### THE EXERCISE
Identify every line in the items below that includes the string "width", treating case as significant, and copy each of those lines.

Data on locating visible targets
════════

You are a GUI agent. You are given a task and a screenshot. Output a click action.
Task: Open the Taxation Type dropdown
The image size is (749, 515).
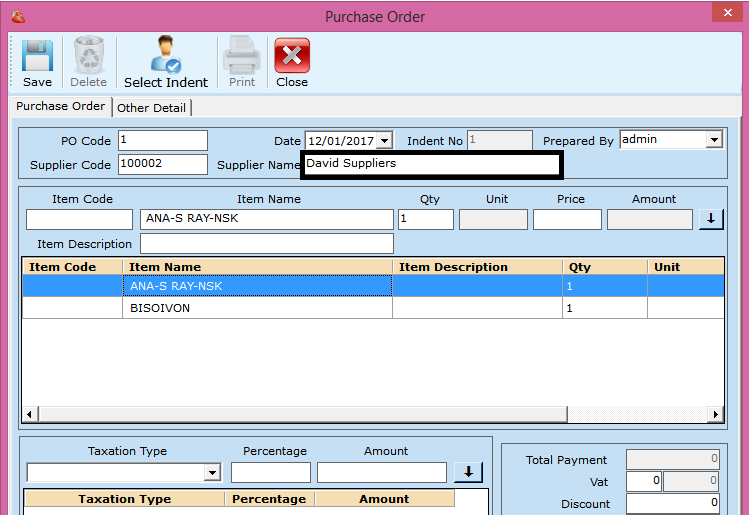[x=212, y=473]
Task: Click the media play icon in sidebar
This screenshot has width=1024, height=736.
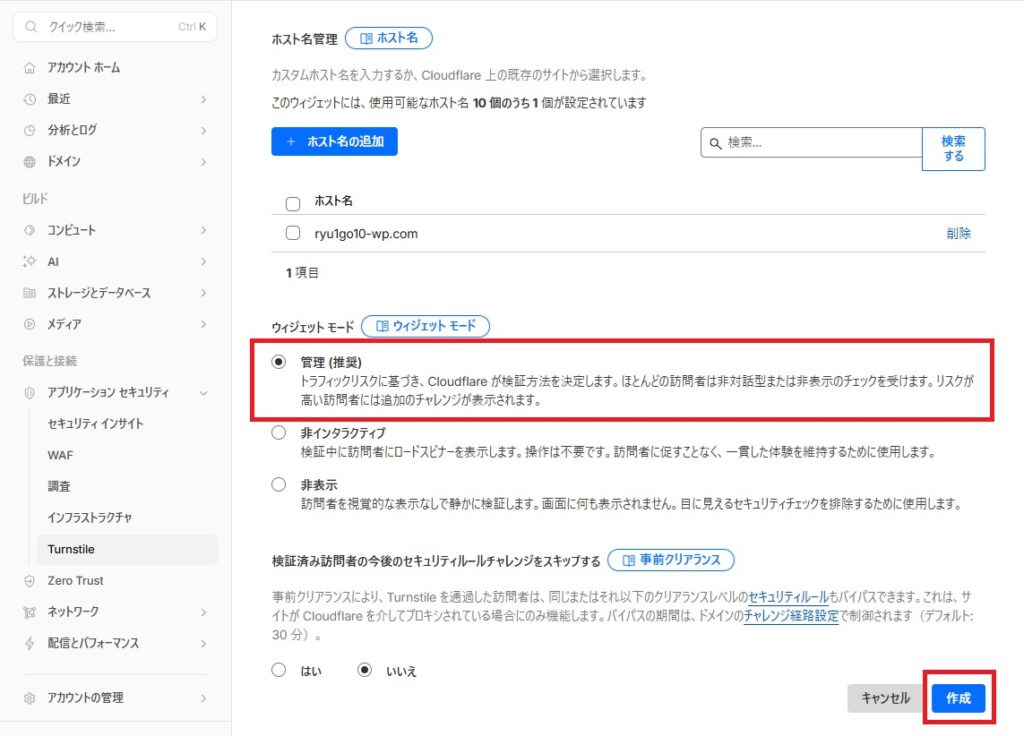Action: click(29, 324)
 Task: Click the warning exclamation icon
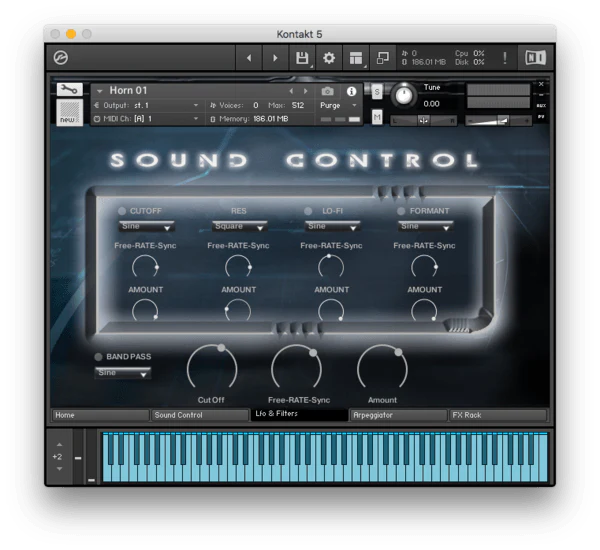click(505, 58)
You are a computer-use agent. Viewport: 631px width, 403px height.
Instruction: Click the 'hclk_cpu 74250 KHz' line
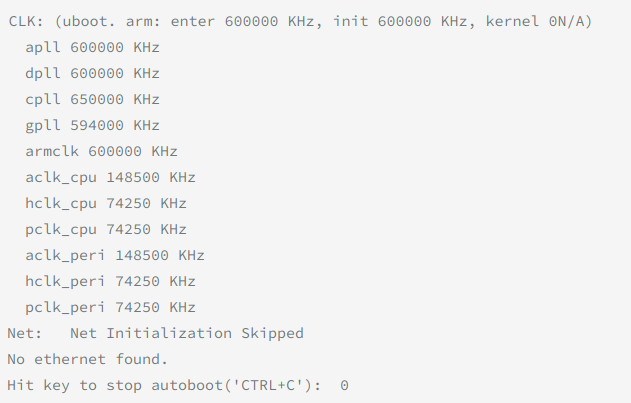[x=106, y=203]
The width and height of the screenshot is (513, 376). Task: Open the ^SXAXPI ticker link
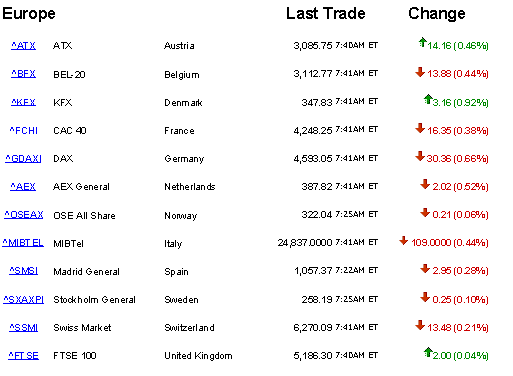(23, 299)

════════

### THE RESULT
This screenshot has width=1024, height=736.
You are a computer-use agent. Viewport: 631px width, 403px height.
The width and height of the screenshot is (513, 376). Task: Open the ^SXAXPI ticker link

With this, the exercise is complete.